Não se trata de exigir, em nenhum dos casos, legislação à medida das nossas legítimas características próprias, mas sim de defender um quadro legal, como o que até aqui pacificamente tem vigorado, em que exista a indispensável margem de liberdade que a Constituição garante aos partidos.
Reafirmamos a nossa profunda convicção de que devem continuar a ser os militantes de cada organização partidária a decidir de forma soberana sobre a organização e funcionamento do partido a que livremente decidiram aderir, direito de que os militantes do PCP não abdicam. E sublinhamos que são inaceitáveis limitações ao desenvolvimento da actividade política de cada partido, bem como enviesados intuitos de privar alguns, e o PCP em particular, dos recursos que, pelo esforço próprio e dinâmica dos seus militantes conseguem, com toda a transparência, angariar.
Por isso, consideramos que, face à gravidade das alterações aprovadas na Assembleia da República, do perigoso caminho de limitação democrática que nelas se trilha e da sua clara contradição com importantes princípios da nossa Constituição, é indispensável a intervenção do Presidente da República, no quadro dos seus poderes constitucionais, designadamente solicitando a apreciação preventiva da constitucionalidade destas leis, no sentido da preservação de um amplo espaço de liberdade de organização e actividade dos partidos e da garantia do direito de opção de cada um, evitando assim graves e indesejáveis situações de perturbação e de confronto no nosso sistema político.
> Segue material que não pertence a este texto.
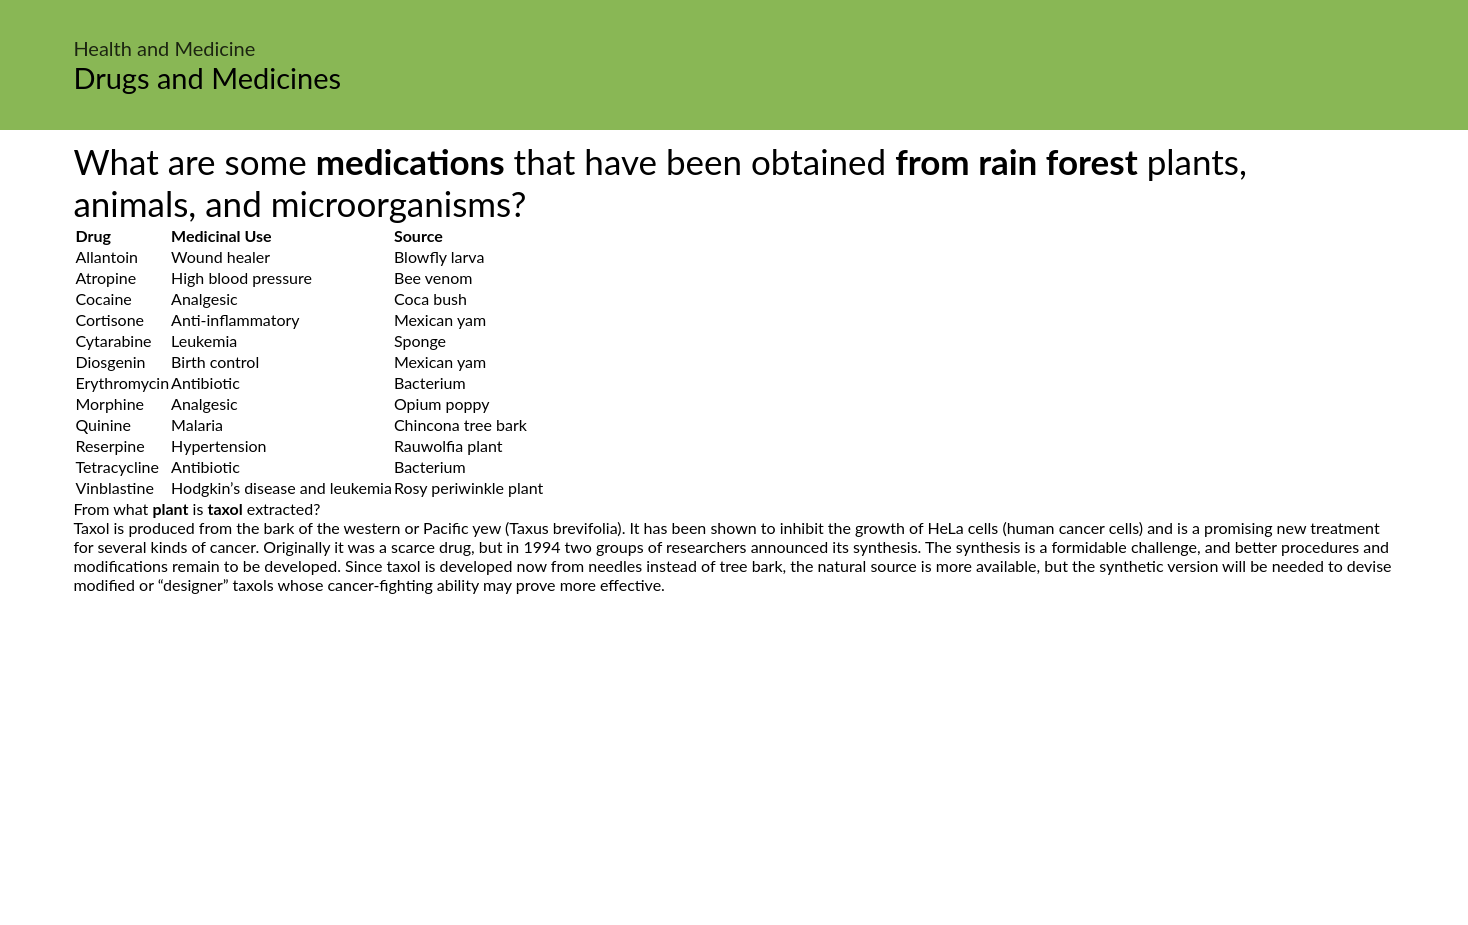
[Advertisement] (734, 782)
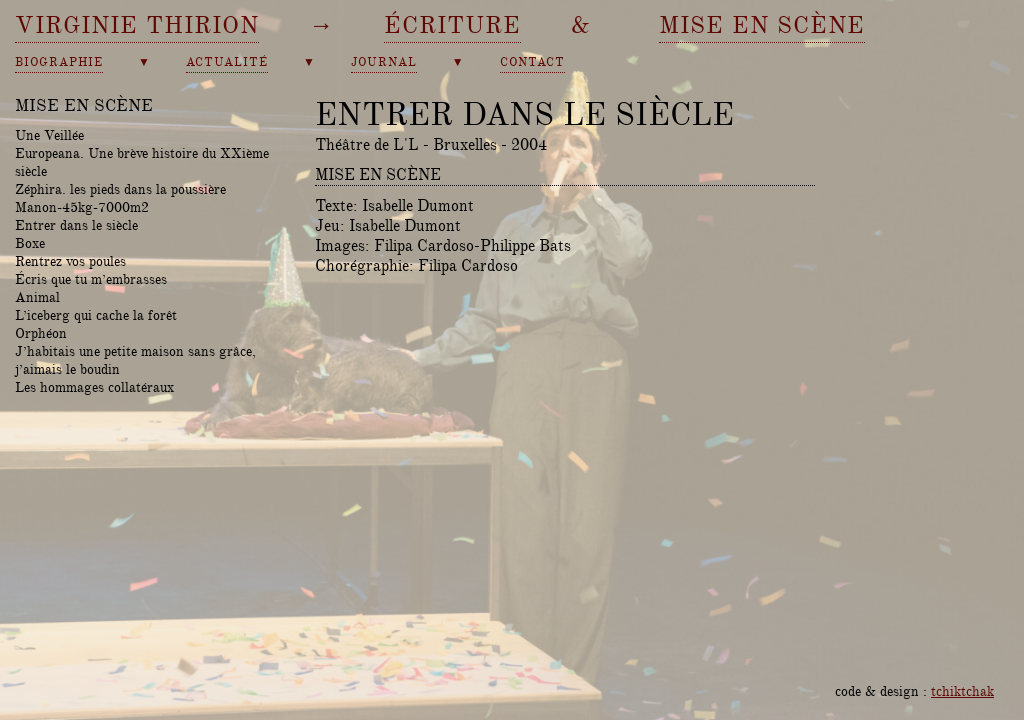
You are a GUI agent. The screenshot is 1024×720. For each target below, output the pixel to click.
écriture (452, 25)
2. Na véspera do 1º de Maio e num quadro de fundadas preocupações face ao rumo da política nacional, o PCP reafirma a sua profunda confiança na luta dos trabalhadores e de todos os democratas que terá seguramente mais uma elevada expressão nas manifestações de amanhã.
Em inteira coerência com linhas essenciais de acção e intervenção que tem vindo a desenvolver, o PCP reafirma nesta ocasião o seu sólido e inabalável compromisso de prosseguir a luta contra uma política que agride os direitos e interesses dos trabalhadores portugueses, que está fazendo alastrar o drama social do desemprego e que procura dinamitar de forma selvagem avanços e conquistas sociais que o povo português obteve com dura luta nos últimos 29 anos.
A Comissão Política do PCP apela a todos os militantes do Partido e aos trabalhadores em geral para que participem nas comemorações convocadas e organizadas pela CGTP - Intersindical Nacional, manifestando a sua vontade inabalável na defesa dos interesses e direitos dos trabalhadores, da paz e da solidariedade com outros trabalhadores e outros povos sujeitos à agressão, à guerra e à exploração capitalista.